● **Problem 1**:
Answer these questions about the forum thread on the 30B transformer.
(a) What did mopac use to clean the coil of the Lionel ZW transformer?
(b) Which repair item does AmFlyer say to read when reassembling the transformer?
(c) What tool does AmFlyerFan ask about for cleaning the insides of a transformer?
● **Problem 2**:
From the forum thread on the 30B transformer, extract the passage from "Also i dicovered" to "a Dremel tool?", copying it word for word.
● **Problem 3**:
Write what comes next in the forum thread on the 30B transformer, starting after its final line.

● **Excerpt to read**:
▼
# Inside 30b transformer



## alaft61ri (Oct 11, 2019)

Here is a photo ofthe carbon rollers.


----------



## alaft61ri (Oct 11, 2019)

Also i dicovered the aual i made copies is different from mine here are photos why. Thaks al


----------



## AmFlyerFan (Jan 27, 2019)

Any tips for cleaning the insides of a transformer?
A brass bristled brush on a Dremel tool?


----------



## alaft61ri (Oct 11, 2019)

Thankou amflyer


----------



## AmFlyer (Mar 16, 2012)

Be sure to read PortLine's Repair item #41 when you reassemble the transformer. There is an article I read several years ago with detailed diagrams of the internal variations of 30B and 22080 transformers, I will see if I can find it again.


----------



## mopac (Feb 24, 2011)

When I opened my Lionel ZW transformer to replace the rollers I cleaned the coil with
a green ScotchBrite pad. Made it look new. That got rid of the path of the rollers. Your
rollers look like they need replaced. At least that one.


----------



## alaft61ri (Oct 11, 2019)

Ok thankyou iam going ro a small show tomorrow i will pick up 2 rollers with the other stuff i ordered. From this vender i buy from. Thanks guys.


----------



## AmFlyer (Mar 16, 2012)
▲
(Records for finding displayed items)
▼
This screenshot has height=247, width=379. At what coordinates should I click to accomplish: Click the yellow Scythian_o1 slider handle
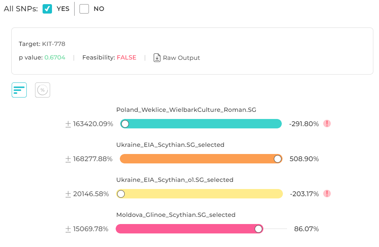(x=121, y=194)
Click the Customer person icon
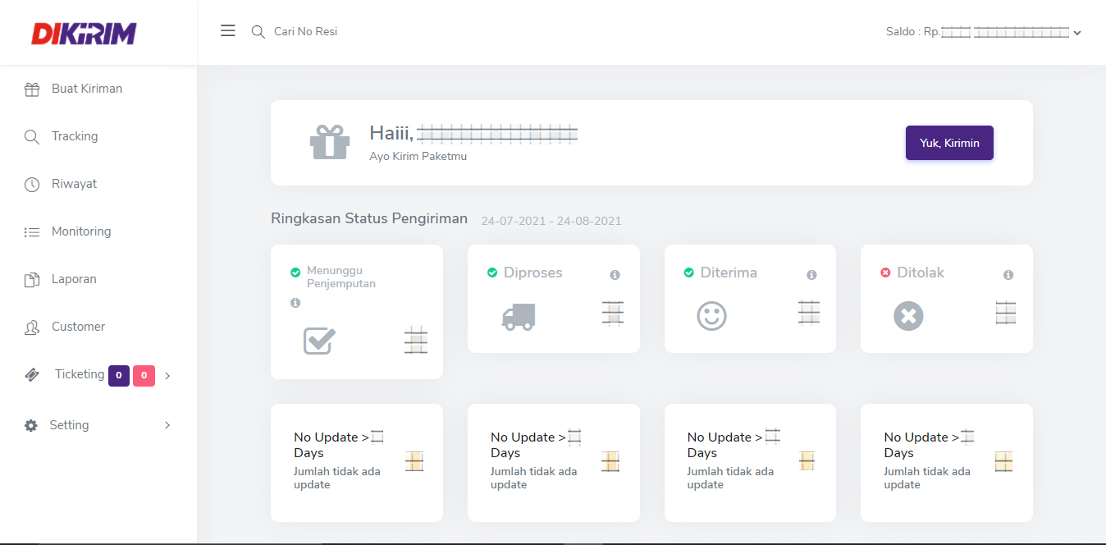This screenshot has width=1106, height=545. coord(32,327)
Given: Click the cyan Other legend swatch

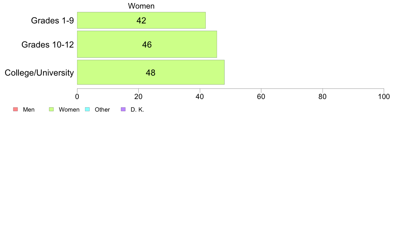Looking at the screenshot, I should pos(87,109).
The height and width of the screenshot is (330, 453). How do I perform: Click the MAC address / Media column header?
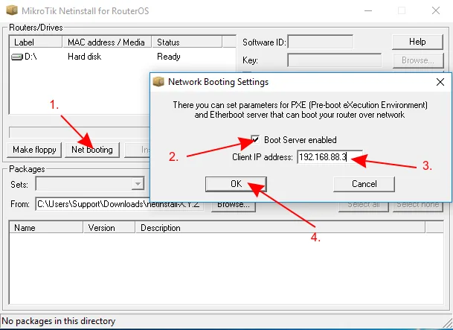[106, 42]
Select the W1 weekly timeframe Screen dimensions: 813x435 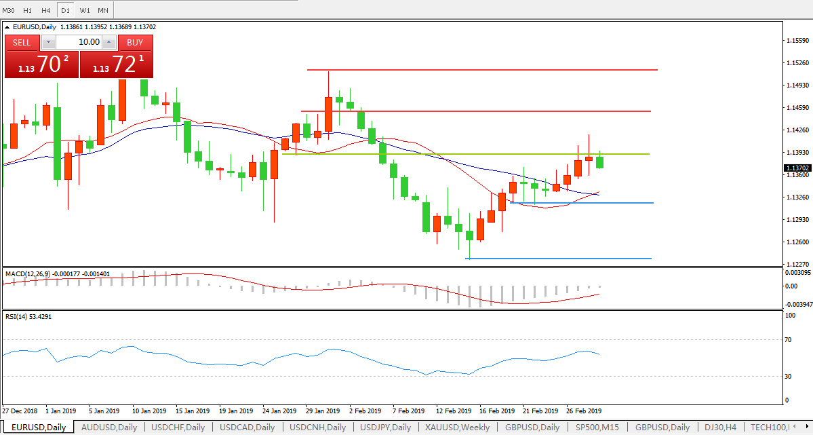(84, 10)
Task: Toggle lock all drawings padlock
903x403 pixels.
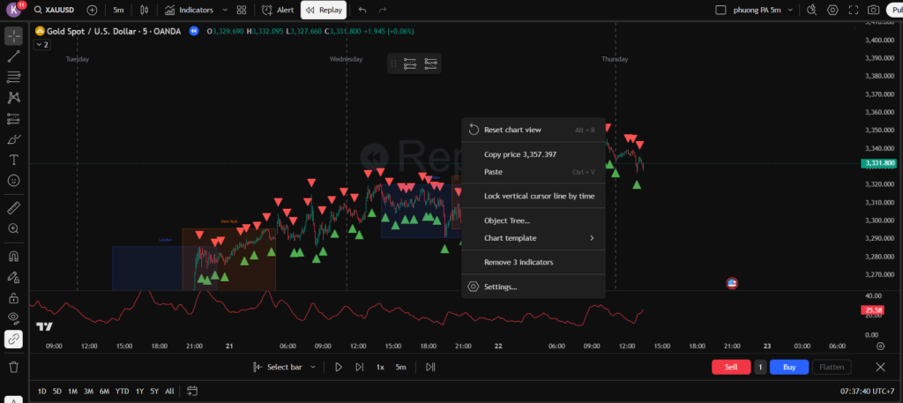Action: click(x=13, y=298)
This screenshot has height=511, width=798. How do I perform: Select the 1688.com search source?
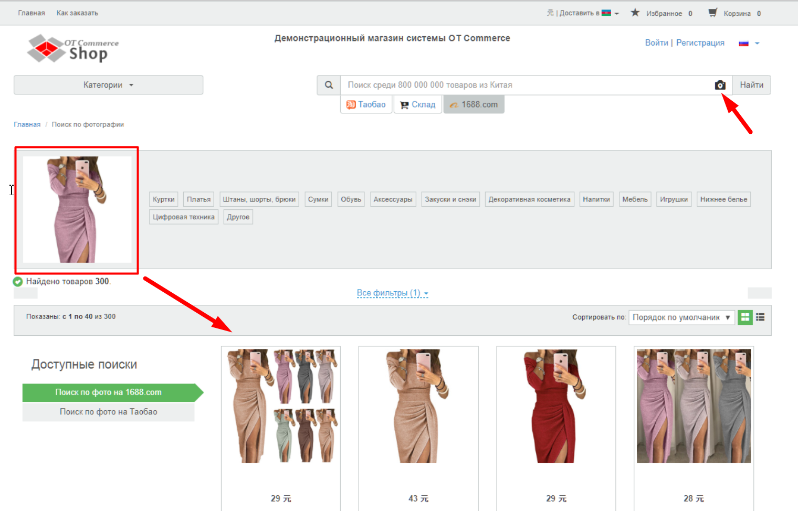pyautogui.click(x=474, y=104)
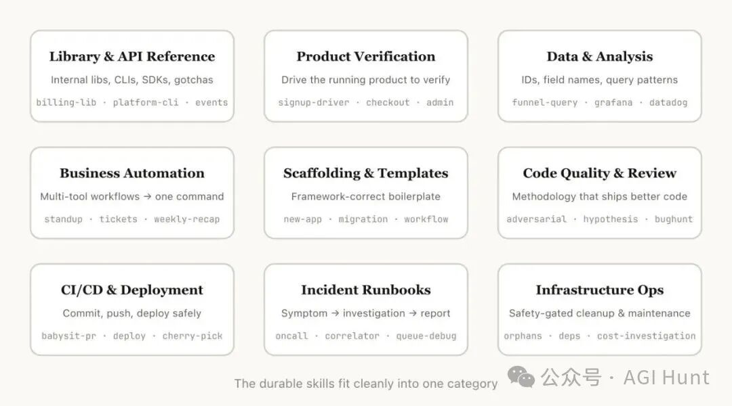
Task: Select the Incident Runbooks card heading
Action: coord(366,290)
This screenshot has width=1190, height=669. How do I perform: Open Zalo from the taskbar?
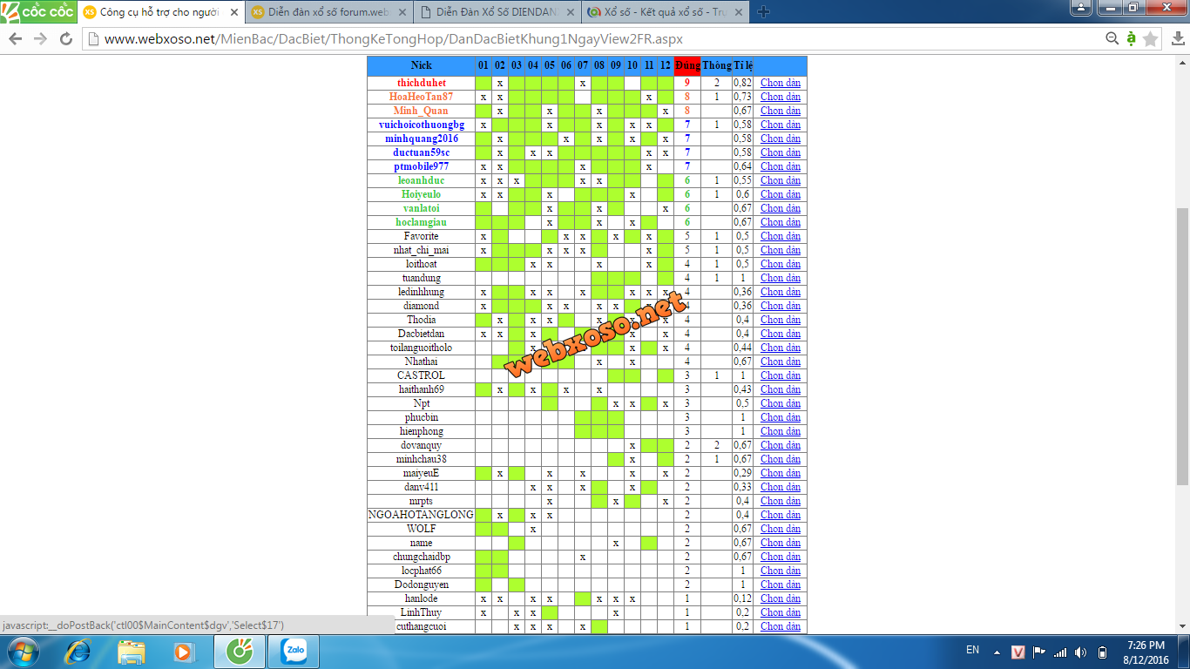click(x=293, y=652)
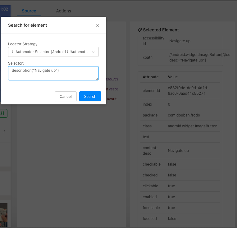237x228 pixels.
Task: Click the Selector resize handle
Action: point(97,79)
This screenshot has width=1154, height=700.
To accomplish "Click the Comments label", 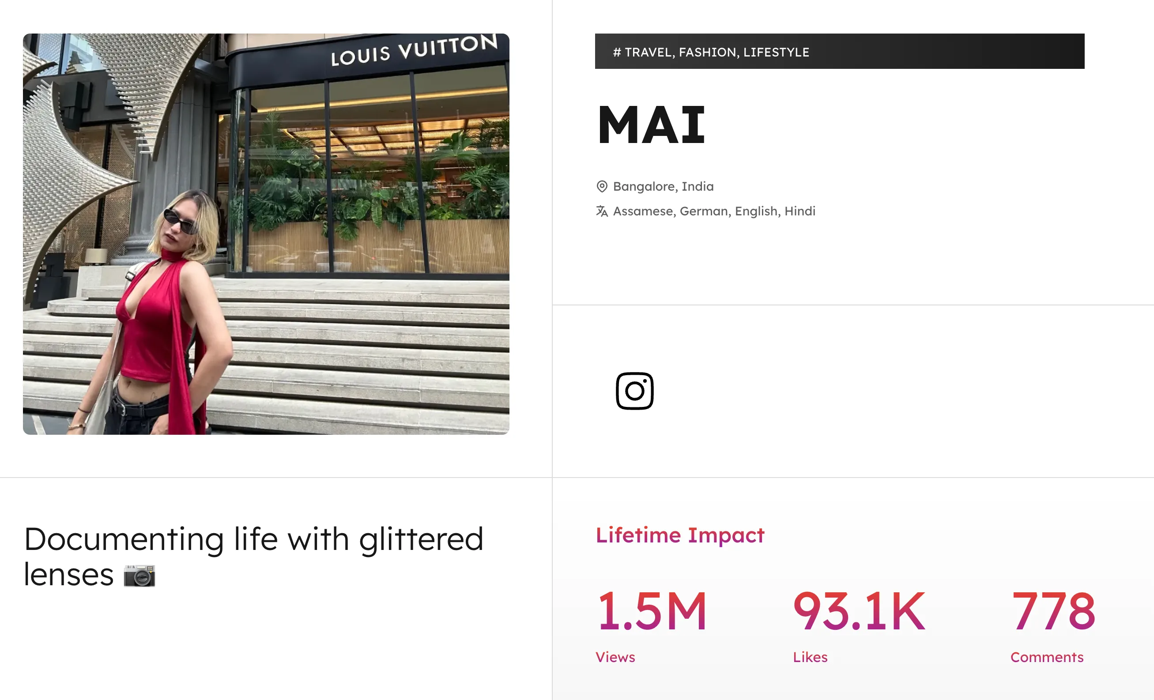I will point(1047,657).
▲
● **Result 1**:
(a) A green ScotchBrite pad.
(b) PortLine's Repair item #41.
(c) A brass bristled brush on a Dremel tool.

● **Result 2**:
Also i dicovered the aual i made copies is different from mine here are photos why. Thaks al


----------



## AmFlyerFan (Jan 27, 2019)

Any tips for cleaning the insides of a transformer?
A brass bristled brush on a Dremel tool?

● **Result 3**:
There are two styles of the 30B transformer. You have the type with the wipers attached to the coil, this is the more reliable design. The type in the instruction photos is with the wipers attached to the turrets. The wires sometimes broke inside the insulation on this style.


----------



## alaft61ri (Oct 11, 2019)

Ok thanks makes me feel better i bought a good one i wanted one because i wanted to run two trains. Bought it on e bay 140.00. Other question i was reading didnt see it can the gauge be recalibrated. Thanks


----------



## AmFlyer (Mar 16, 2012)

Recommend you look at the repair info on the tranz4mr.com/af_30b site. There is not a zero adjustment setting on these meters. You need to compare the meter reading at 0V, 7V, 12V and full scale to see how far off and how linear the error is. It may be possible to correct the readings by slightly rotating the silver backing with the markings.


----------



## alaft61ri (Oct 11, 2019)

Thanks appreciate the info.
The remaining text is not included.